_AIM_
Carry on the discussion thread about big-endian versus little-endian byte order from the point where it ends.

For most arbitrary-precision math operations LE is easier to work with. The only thing making BE more "natural" in some situations (in particular, reading numbers out of a byte-oriented hex listing) is the historical accident that we borrowed our number system from right-to-left languages, where they were written little-endian with the one's place on the right, without reversing the order to match the surrounding text. Which leads to the alignment issues highlighted in the article.

dandanua 2021-08-18 08:41:53 +0000 UTC [ - ]

Nice explanation and examples. I also wrote about this problem in a more broader context of mathematics and quantum computing [1] (it's not displayed nicely in Firefox for some reason).

[1] https://github.com/dandanua/little-endian-vs-big-endian-in-q...

baybal2 2021-08-18 09:19:37 +0000 UTC [ - ]

Big endian, little endian, all pale in comparison to the horror of mixed endian people have in embedded.

bitwize 2021-08-18 07:24:59 +0000 UTC [ - ]

Little endian won. You almost don't have to worry about a new piece of software running on a big-endian machine.

iainmerrick 2021-08-18 08:38:15 +0000 UTC [ - ]

Apart from most file formats and internet standards being big-endian, you mean?

_DATA RECORDS_

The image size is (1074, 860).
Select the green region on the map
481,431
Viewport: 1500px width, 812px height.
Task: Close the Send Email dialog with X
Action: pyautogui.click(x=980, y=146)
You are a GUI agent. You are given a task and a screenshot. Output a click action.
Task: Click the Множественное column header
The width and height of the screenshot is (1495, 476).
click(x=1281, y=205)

---

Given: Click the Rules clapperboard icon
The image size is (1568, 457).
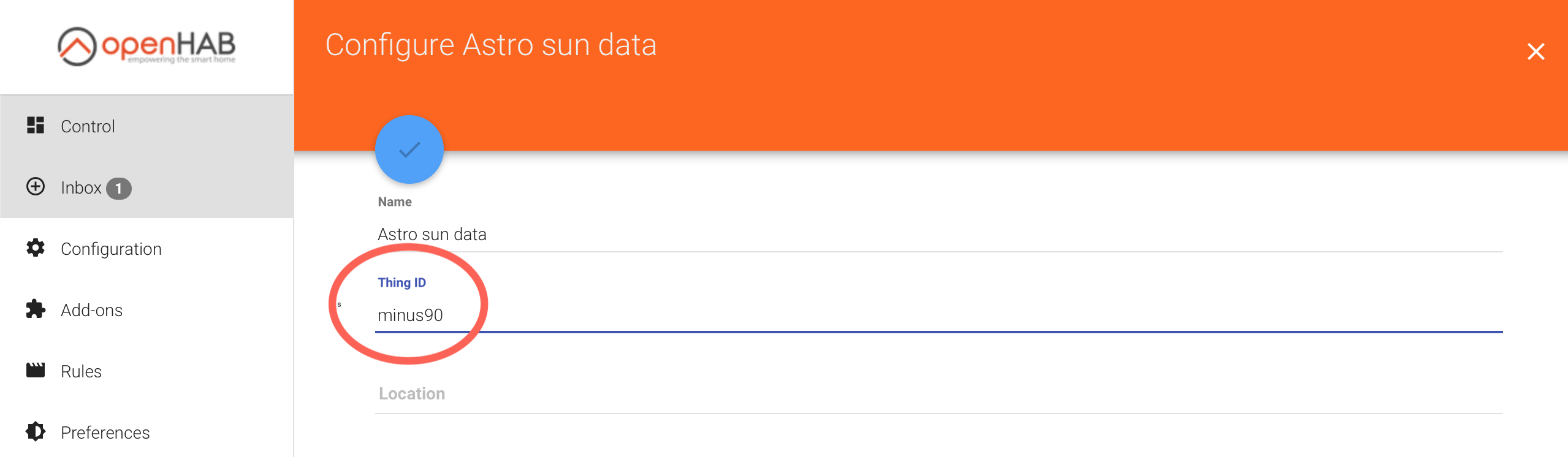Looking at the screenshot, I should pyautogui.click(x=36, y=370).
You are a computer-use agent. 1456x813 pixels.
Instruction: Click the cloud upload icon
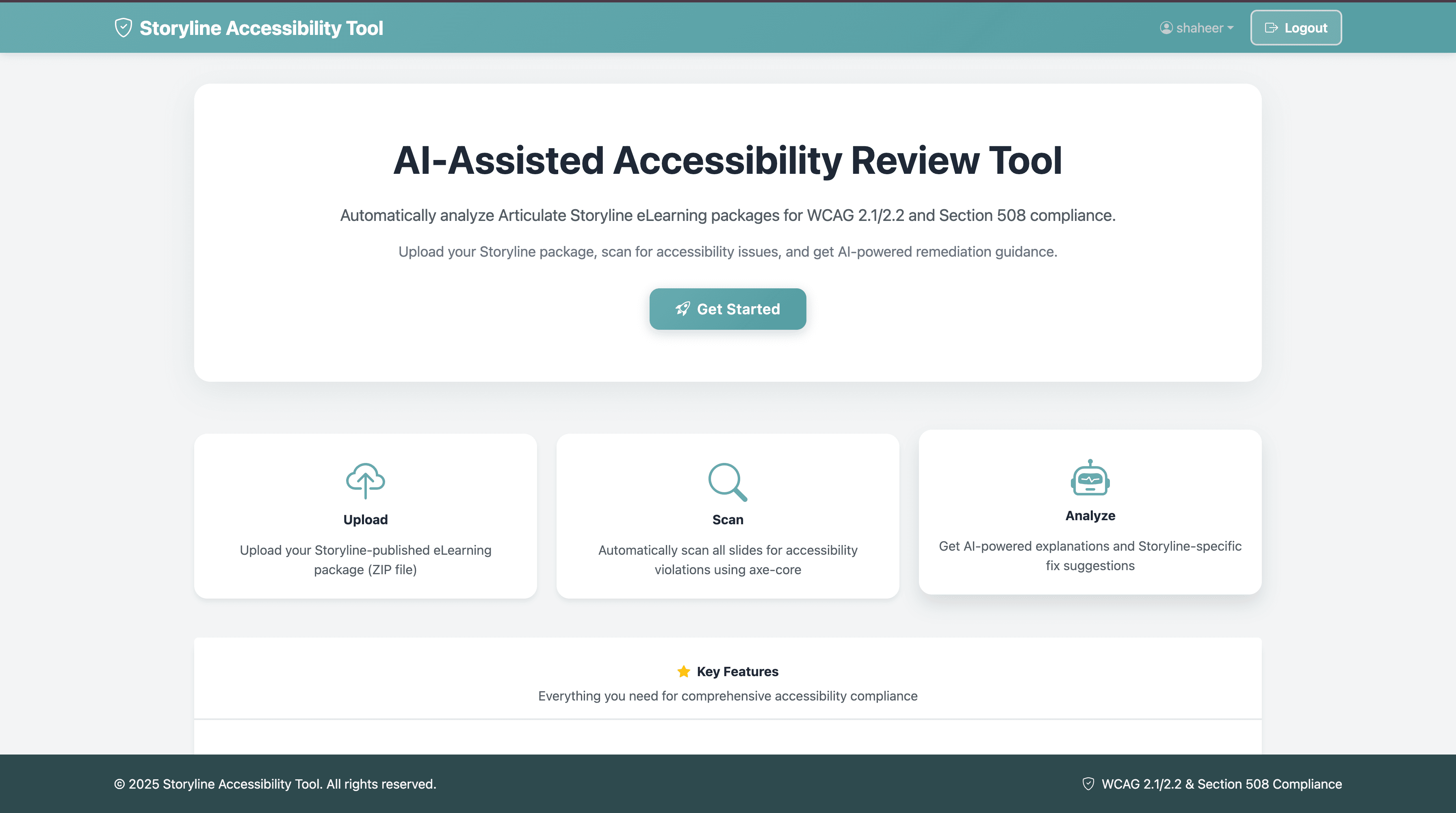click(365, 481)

_RESULT_
Although to borrow from minusf’s point, it’s good for software robustness that file formats and hardware use different endianness, as it forces you to read things byte-by-byte rather than lazily assuming you can just read 4 bytes and cast them directly to an int32.

walki 2021-08-18 08:48:48 +0000 UTC [ - ]

> it’s good for software robustness that file formats and hardware use different endianness, as it forces you to read things byte-by-byte rather than lazily assuming you can just read 4 bytes and cast them directly to an int32.

Except that it is very bad for performance. As far as CPUs are concerned little-endian has definitely won, most CPU architectures that have been big endian in the past (e.g. PowerPC) are now little endian by default.

If all new CPU architectures are little endian this means that within a decade or two there won't be any operating systems that support big endian anymore.

classichasclass 2021-08-18 23:39:48 +0000 UTC [ - ]

Power ISA is actually still big by default, and even on little-endian capable systems starts big endian until changed by the OS. Low-level OPAL calls on OpenPOWER systems are made big endian, even if the OS is little (the OS has to switch the processor mode).

iainmerrick 2021-08-18 09:11:43 +0000 UTC [ - ]

For performance, can’t you “just” have a swap-endianness instruction in your CPU, and have the compiler use it when it detects byte-shuffling code?

(That may even happen already on some architectures for all I know)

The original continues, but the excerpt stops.